De rechtbank overweegt volledigheidshalve dat de schorsing in de uitoefening van het ouderlijk gezag over [minderjarige 2] en in de uitoefening van de voogdij over [minderjarige 1] doorloopt, nu de Raad op 27 augustus 2024 – en daarmee binnen drie maanden na 28 mei 2024 – het verzoek tot beëindiging van het ouderlijk gezag en de voogdij heeft ingediend. De schorsing loopt door totdat op dit verzoek is beslist.

9.De beslissing

De rechtbank:
9.1.
bepaalt dat de behandeling van het verzoek wordt aangehouden tot
23 juni 2025 om 13.30 in het gerechtsgebouw te Rotterdam, Wilhelminaplein 100/125;
9.2.
de zaak zal op genoemde datum en tijdstip, behoudens onvoorziene omstandigheden, worden behandeld door mr. H. Benaissa, mr. K.J. van den Herik en mr. J.C.M. Persoon, kinderrechters;
9.3.
bepaalt dat een afschrift van deze beschikking geldt als oproeping van de Raad, de GI, de moeder, de vader, mr. W.R. Arema en mr. R.H.P. Feiner;
9.4.
verzoekt de Raad en de GI om uiterlijk twee weken voor de genoemde zittingsdatum de rechtbank (met afschrift aan de belanghebbenden en hun advocaten) de verzochte documenten te doen toekomen;
Deze beschikking is gegeven door mr. H. Benaissa, voorzitter, tevens kinderrechter, en mr. K.J. van den Herik en mr. J.S. van den Berge, kinderrechters, en in het openbaar uitgesproken op 30 december 2024, in aanwezigheid van mr. V. Lankhaar als griffier.
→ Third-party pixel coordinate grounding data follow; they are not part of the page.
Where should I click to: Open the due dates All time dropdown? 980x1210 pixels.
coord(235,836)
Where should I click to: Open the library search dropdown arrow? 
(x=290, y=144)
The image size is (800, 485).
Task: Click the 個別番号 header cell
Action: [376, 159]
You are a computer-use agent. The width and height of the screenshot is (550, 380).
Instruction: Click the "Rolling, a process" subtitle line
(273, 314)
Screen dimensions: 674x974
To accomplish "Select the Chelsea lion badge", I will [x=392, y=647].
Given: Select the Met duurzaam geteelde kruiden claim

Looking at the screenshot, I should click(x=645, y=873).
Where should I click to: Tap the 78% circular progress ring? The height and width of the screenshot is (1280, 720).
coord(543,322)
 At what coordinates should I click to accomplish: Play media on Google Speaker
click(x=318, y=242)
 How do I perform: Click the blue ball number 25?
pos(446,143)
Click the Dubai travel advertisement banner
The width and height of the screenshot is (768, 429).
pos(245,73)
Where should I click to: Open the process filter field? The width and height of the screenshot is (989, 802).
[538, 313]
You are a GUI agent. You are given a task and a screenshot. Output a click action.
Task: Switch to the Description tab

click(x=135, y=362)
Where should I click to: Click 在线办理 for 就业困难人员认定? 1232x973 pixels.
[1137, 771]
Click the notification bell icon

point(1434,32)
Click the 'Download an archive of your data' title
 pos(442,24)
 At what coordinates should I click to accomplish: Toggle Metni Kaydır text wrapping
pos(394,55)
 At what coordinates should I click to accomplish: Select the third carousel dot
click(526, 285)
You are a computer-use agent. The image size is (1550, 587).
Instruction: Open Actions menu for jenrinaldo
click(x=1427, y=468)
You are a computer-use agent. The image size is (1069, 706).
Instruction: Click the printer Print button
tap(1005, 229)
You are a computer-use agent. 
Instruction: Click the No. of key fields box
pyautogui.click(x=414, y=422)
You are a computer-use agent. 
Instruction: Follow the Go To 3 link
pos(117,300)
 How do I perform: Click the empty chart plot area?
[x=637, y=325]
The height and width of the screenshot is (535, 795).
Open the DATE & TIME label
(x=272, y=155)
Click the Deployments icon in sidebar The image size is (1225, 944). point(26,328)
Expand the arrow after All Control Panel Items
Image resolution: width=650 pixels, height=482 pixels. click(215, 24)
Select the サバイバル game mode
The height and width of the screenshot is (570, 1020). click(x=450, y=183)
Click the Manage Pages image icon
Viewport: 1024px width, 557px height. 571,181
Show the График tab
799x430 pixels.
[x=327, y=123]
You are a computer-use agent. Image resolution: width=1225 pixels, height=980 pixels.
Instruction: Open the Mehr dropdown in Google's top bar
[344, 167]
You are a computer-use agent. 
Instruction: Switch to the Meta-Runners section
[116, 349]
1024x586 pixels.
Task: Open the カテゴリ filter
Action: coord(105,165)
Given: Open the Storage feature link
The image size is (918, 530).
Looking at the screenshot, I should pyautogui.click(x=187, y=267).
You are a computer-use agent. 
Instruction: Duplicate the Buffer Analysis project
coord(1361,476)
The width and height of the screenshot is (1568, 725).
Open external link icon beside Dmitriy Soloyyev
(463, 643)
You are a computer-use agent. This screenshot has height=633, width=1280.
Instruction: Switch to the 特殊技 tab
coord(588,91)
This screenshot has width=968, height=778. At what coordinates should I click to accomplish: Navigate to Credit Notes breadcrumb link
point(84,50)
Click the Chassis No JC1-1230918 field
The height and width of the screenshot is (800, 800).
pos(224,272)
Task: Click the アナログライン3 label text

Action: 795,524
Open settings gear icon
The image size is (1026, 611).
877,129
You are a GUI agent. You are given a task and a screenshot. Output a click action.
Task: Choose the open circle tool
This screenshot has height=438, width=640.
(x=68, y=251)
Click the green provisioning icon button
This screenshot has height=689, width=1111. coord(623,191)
Hoger beroep tegen deze beschikking kan worden ingesteld:
  • door de verzoeker en degenen aan wie een afschrift van de beschikking is verstrekt of verzonden, binnen drie maanden na de dag van de uitspraak;
  • door andere belanghebbenden binnen drie maanden na de betekening daarvan of nadat de beschikking aan hen op een andere wijze bekend is geworden.
Het hoger beroep moet, door tussenkomst van een advocaat, worden ingediend bij de griffie van het gerechtshof te Den Haag.